Perhaps the same could be said of Grand Prix Detroit 2013 winner, Josh McClain. The name most closely associated with Birthing Pod, McClain has seen bans like this in the past, and has always adjusted well. But that doesn't mean it's easy, especially this time around.

"This Pro Tour feels different," McClain said. "Last time the decks were still, well 'bad,' so Midrange decks were still well positioned." He said of Pro Tour Fate Reforged, where he went 8-2 in Modern, "Birthing Pod–style decks were still good," so he still played the "Pod-less Pod" deck. This time, those midrange strategies were too slow.

"I definitely have a bias for Voice of Resurgence," he said. "And yes, I did try different Voice of Resurgence decks—the Wilt-Leaf Liege ones, etc." He also tried the four-to-five-color Chord of Calling decks. But those weren't working either. "Once I realized they weren't good, I thought 'Okay, now I need something new.'"

Enter the ChannelFireball and Face-to-Face Games Eldrazi deck, the colorless beast everyone is scrambling to beat. "I thought the deck was okay; I thought it was mediocre," McClain said. "But once 16 out of 20 players were on the deck, I realized, 'I just must be wrong.'" And just like Dickmann, he joined them rather than beating them. Going into Day Two, he's 4-1 in Modern, with his sights on the Top 8.


Josh McClain trusted his team's testing in the Eldrazi deck, opting to play it instead of a Voice of Resurgence strategy, which underperformed for him in testing.

Two of the Modern Masters looked at the format, figured out the flow, and went with the tide. Dickmann went with his standby, and McClain went with his team. But there was one Modern Master who returned to his Modern mooring rock when the seas got rough.

Twentieth-ranked Lee Shi Tian, the Hong Kong native with three Modern Pro Tour Top 8s of the four on his resume, did something different than either McClain or Dickmann. Lee went 4-1 yesterday in Modern with Blue Moon, the same deck that vaulted him to the Top 8 of Pro Tour Born of the Gods almost two years ago.

"Blood Moon is very good," Lee said. Although he added a caveat: "We figured that out on Tuesday." He started laughing. The banning left precious little time for testing, but Lee and his testing team, also MTG Mint Card like Dickmann, made the most of it.

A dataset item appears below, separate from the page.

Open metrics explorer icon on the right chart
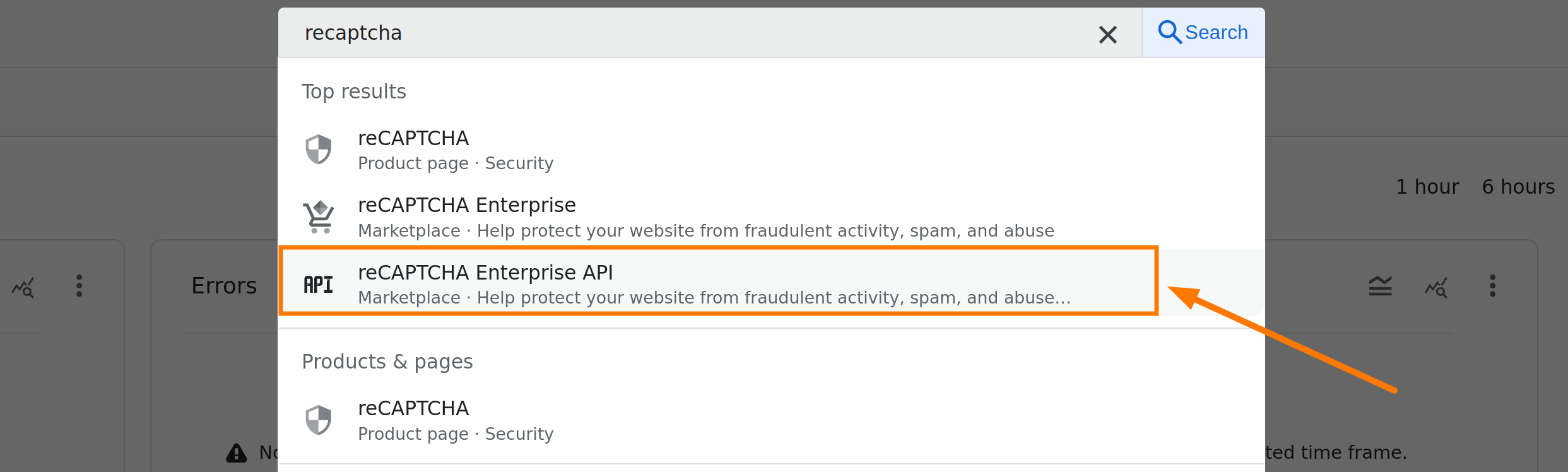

"The deck that beats Affinity is gone, and the deck that beats Tron is gone," Lee said. "That makes Infect and Burn, which beat both Affinity and Tron, better." So Mint Card set out to discover what the link in that deck chain was. The link was non-basic land.

With four main deck Blood Moon, and just enough early blue disruption, Blue Moon quiets early assaults, then just completely locks the game down. "And people still don't know how to beat the deck," Lee said. "Post-board they search out basic lands, but that doesn't beat the deck, he said. "They still lose to Blood Moon." They just don't know that they do.

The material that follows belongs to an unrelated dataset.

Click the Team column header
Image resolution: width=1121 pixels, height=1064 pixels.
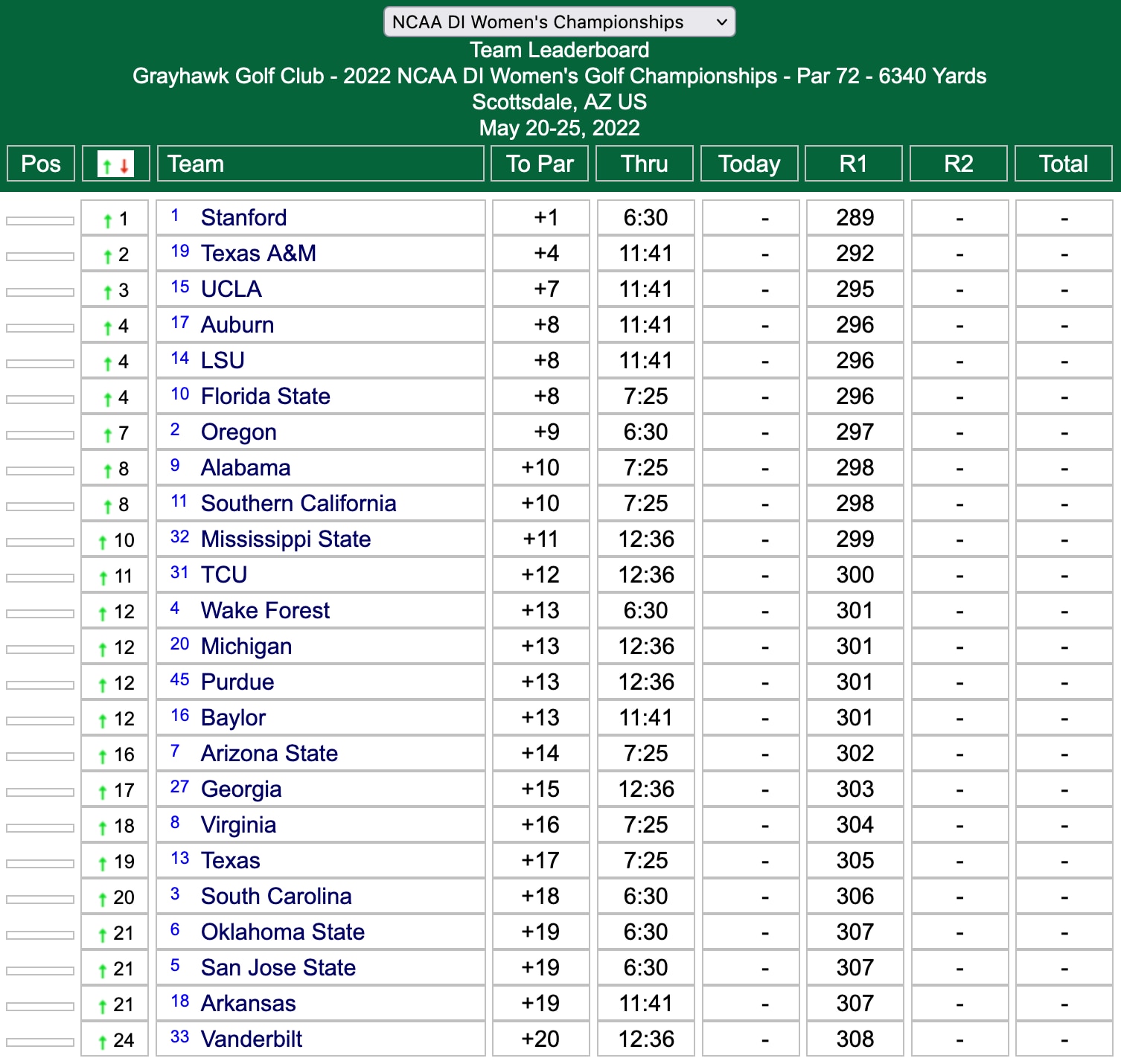pyautogui.click(x=196, y=164)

(20) Lee Shi Tian selected a deck he is more than a little familiar with for this Pro Tour: Blue Moon.

"I think it's the best deck here," Lee trumpeted, which isn't a crazy claim, seeing as how one of the four people playing the deck this weekend, Jason Chung, was undefeated after Day One. "And it can beat the Eldrazi too," he added.

"We have cheap removal, counterspells, and Blood Moon," Lee said. "Yesterday [against Eldrazi] I saw Jason go Spell Snare, Mana Leak, Blood Moon, over." Lee emphasized that because the Eldrazi deck can cast two-drops on turn one (thanks to either Simian Spirit Guide or Gemstone Caverns) the Spell Snare gets even better than it already was.

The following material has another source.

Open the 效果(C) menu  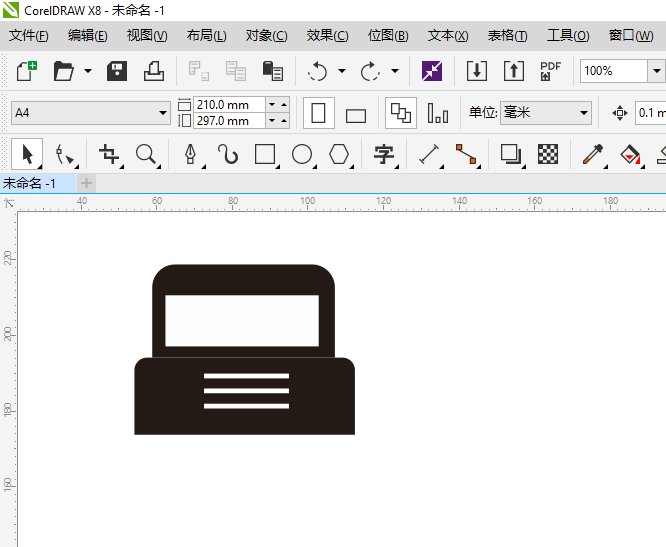327,36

Three masters, three different takes on the format. Patrick Dickmann is running a perennially good deck; Josh McClain is running the new hotness; and Lee Shi Tian looked to the past and dusted off an old favorite. Each of these Modern specialists chose a different path, but each are all finding success here at Pro Tour Oath of the Gatewatch. The name of the game in Modern has always been play to your strong suits; that doesn't change when you're a Modern Master.